Cerchiamo di applicare il “metodo delle cinque domande” per verificare se è tutto in regola.


Chi lo dice?

L’Università di Southampton, Gran Bretagna, attraverso uno studio pubblicato sulla rivista The Lancet.


Come fa a saperlo?

Ha condotto uno studio, per conto dell’agenzia alimentare del governo britannico, su trecento bambini dai tre agli otto anni. Ma non sappiamo se si tratta di un campione distorto, o abbastanza grande per permettere conclusioni attendibili.


Cosa si è perso?

Le conclusioni sono abbastanza impressionanti, ma la mancanza di altri dati toglie, a una seconda occhiata, gran parte del significato. Come sono stati scelti i bambini? Si tratta di bambini che normalmente fanno uso di alimenti contenenti le sostanze incriminate e, se sì, in quale quantità? Oppure (cosa che non credo possibile) è stata somministrata loro una dose massiccia di coloranti e conservanti per verificarne gli effetti? È stata verificata la presenza di altri fattori “eccitanti”? (una breve ricerca nell’internet mi ha permesso di reperire alcuni di questi dati mancanti).

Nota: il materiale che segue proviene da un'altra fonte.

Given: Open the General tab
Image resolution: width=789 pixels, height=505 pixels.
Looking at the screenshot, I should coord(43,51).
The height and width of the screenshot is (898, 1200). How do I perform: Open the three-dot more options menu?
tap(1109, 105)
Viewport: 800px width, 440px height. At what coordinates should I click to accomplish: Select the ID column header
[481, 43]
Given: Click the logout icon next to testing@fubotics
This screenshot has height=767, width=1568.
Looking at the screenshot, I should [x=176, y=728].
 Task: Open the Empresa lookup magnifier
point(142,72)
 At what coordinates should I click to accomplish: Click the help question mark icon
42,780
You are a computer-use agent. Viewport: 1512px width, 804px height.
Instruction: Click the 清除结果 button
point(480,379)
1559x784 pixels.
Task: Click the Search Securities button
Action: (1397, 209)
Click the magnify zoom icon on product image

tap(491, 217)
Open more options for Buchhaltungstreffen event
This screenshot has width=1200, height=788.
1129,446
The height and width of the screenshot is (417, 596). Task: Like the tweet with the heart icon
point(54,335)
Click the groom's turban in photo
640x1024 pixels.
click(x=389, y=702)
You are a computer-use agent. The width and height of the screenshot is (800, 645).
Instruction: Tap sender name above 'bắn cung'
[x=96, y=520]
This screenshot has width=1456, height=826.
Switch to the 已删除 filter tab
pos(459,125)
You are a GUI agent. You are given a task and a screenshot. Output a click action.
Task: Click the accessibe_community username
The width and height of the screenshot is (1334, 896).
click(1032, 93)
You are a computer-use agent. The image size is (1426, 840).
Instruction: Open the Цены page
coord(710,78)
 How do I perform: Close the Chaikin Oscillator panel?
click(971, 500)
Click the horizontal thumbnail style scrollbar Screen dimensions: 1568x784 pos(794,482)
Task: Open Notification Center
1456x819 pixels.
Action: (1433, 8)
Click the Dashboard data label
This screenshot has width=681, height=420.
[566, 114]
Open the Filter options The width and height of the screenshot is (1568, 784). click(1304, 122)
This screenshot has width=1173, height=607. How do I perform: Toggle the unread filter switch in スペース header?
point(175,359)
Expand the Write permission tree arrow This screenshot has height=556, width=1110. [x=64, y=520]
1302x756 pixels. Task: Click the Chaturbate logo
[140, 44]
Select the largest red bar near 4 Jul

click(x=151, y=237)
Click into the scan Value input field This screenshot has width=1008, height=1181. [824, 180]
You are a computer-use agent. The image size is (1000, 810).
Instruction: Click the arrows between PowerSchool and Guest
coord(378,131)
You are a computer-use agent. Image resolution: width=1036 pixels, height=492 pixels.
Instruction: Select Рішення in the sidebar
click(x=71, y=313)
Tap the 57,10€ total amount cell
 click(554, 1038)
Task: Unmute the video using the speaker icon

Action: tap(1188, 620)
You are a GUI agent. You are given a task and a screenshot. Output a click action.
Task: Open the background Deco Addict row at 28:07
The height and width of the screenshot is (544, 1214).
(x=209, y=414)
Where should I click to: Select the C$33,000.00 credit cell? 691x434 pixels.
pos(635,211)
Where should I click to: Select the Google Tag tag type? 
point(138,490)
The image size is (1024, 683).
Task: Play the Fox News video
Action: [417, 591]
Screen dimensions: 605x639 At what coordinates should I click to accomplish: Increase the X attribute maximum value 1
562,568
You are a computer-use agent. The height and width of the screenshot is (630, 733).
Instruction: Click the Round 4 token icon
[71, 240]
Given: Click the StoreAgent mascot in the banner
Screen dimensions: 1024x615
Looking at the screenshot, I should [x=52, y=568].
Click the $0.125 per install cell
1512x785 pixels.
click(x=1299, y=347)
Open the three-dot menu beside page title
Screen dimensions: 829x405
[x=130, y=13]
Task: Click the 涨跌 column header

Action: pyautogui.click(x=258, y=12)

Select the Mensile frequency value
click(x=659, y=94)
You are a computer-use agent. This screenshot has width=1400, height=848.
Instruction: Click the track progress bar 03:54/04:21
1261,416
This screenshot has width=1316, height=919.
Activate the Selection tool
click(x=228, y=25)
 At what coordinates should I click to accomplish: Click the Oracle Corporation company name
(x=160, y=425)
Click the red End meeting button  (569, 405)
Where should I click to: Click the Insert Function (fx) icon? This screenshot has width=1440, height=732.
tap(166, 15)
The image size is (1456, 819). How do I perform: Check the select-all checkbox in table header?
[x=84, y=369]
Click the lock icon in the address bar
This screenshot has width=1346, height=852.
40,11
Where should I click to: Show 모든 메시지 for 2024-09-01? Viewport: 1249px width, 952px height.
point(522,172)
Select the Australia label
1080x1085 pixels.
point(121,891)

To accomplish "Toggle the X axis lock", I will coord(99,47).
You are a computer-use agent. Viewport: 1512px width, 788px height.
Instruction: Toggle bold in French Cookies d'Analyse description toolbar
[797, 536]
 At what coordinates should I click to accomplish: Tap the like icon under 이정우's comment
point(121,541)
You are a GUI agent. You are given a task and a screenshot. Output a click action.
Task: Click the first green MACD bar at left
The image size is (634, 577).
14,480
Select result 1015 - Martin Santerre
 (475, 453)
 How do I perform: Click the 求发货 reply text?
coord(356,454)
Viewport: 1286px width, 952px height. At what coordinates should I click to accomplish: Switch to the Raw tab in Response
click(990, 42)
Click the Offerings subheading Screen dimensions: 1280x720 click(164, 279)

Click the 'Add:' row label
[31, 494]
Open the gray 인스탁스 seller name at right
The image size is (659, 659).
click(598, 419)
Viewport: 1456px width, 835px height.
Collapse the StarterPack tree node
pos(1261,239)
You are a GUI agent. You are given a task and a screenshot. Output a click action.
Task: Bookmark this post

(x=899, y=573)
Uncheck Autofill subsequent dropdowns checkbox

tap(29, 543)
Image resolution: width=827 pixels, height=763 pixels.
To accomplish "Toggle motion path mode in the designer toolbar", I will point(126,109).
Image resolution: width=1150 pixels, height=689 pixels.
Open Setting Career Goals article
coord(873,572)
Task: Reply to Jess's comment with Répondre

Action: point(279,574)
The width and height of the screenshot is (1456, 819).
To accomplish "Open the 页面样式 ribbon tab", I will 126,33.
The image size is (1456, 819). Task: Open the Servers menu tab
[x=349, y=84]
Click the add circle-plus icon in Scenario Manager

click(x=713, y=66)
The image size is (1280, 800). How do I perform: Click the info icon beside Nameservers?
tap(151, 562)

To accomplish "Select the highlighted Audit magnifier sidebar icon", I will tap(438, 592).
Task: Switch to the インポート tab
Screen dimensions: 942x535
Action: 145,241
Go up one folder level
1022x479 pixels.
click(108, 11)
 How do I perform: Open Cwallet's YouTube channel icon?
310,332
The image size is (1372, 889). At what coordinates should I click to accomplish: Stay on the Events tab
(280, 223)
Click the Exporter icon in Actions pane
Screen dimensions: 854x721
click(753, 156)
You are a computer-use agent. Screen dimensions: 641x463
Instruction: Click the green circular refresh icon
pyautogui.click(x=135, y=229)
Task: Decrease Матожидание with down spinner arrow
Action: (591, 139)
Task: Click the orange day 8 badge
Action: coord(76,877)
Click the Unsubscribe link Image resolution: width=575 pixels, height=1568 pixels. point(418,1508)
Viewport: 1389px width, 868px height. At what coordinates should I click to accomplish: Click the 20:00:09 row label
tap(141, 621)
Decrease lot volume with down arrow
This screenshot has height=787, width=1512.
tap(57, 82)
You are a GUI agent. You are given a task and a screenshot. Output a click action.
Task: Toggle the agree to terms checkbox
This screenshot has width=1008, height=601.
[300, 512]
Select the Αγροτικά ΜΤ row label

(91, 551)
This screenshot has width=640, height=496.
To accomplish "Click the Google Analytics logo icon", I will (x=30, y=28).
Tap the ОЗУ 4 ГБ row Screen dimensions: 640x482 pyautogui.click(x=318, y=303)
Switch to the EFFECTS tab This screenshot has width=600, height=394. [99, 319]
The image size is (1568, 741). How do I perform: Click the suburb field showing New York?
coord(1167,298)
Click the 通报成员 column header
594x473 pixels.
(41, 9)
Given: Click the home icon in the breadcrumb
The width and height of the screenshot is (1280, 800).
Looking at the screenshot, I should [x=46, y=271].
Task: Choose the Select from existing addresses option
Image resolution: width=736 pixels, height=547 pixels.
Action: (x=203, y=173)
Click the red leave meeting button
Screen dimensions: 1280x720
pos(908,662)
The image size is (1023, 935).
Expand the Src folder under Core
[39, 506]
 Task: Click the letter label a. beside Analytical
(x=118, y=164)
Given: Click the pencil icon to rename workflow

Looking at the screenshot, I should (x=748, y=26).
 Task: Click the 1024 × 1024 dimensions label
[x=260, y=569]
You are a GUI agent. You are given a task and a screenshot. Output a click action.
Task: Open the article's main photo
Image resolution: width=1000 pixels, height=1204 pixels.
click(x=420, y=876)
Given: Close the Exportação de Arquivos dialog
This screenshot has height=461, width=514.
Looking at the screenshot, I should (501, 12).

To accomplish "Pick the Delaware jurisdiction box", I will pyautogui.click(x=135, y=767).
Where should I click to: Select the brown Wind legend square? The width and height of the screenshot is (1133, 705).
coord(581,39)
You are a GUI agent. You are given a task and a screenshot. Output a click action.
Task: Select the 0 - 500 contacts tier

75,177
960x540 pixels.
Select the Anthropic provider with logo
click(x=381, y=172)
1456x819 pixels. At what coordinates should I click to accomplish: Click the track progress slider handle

Qualcuno ha cambiato l’argomento?

Credo che si potrebbe intravedere una deviazione del percorso nei dati relativi alle prescrizioni di farmaci contro l’iperattività: siamo sicuri che nel 1991 l’iperattività fosse considerata una “malattia” e che, come tale, richiedesse la somministrazione di farmaci? L’aumento delle prescrizioni “potrebbe” – dico “potrebbe” – andare di pari passo con l’aumento dei casi documentati, ovvero essere il risultato di diagnosi di casi che negli anni precedenti erano stati trascurati.


È credibile?

Nessuno pretende di togliere la credibilità dei dati esposti in questa ricerca, ma forse si potrebbe ridimensionare un poco l’enfasi con la quale questa notizia è stata diffusa dai media: «E in Gran Bretagna il rapporto ha ricevuto enorme attenzione: il Times e il Guardian vi hanno dedicato l’intera prima pagina, la BBC e le altre reti televisive hanno fatto lunghi servizi sull’argomento».


Peccato che di “questo argomento” si parli ormai da trent’anni – che cosa si è fatto in Gran Bretagna, durante tutto questo tempo? – e che non ci vuole molto a immaginare che rimpinzarsi di coloranti e conservanti faccia male alla salute, e non solo quella dei bambini.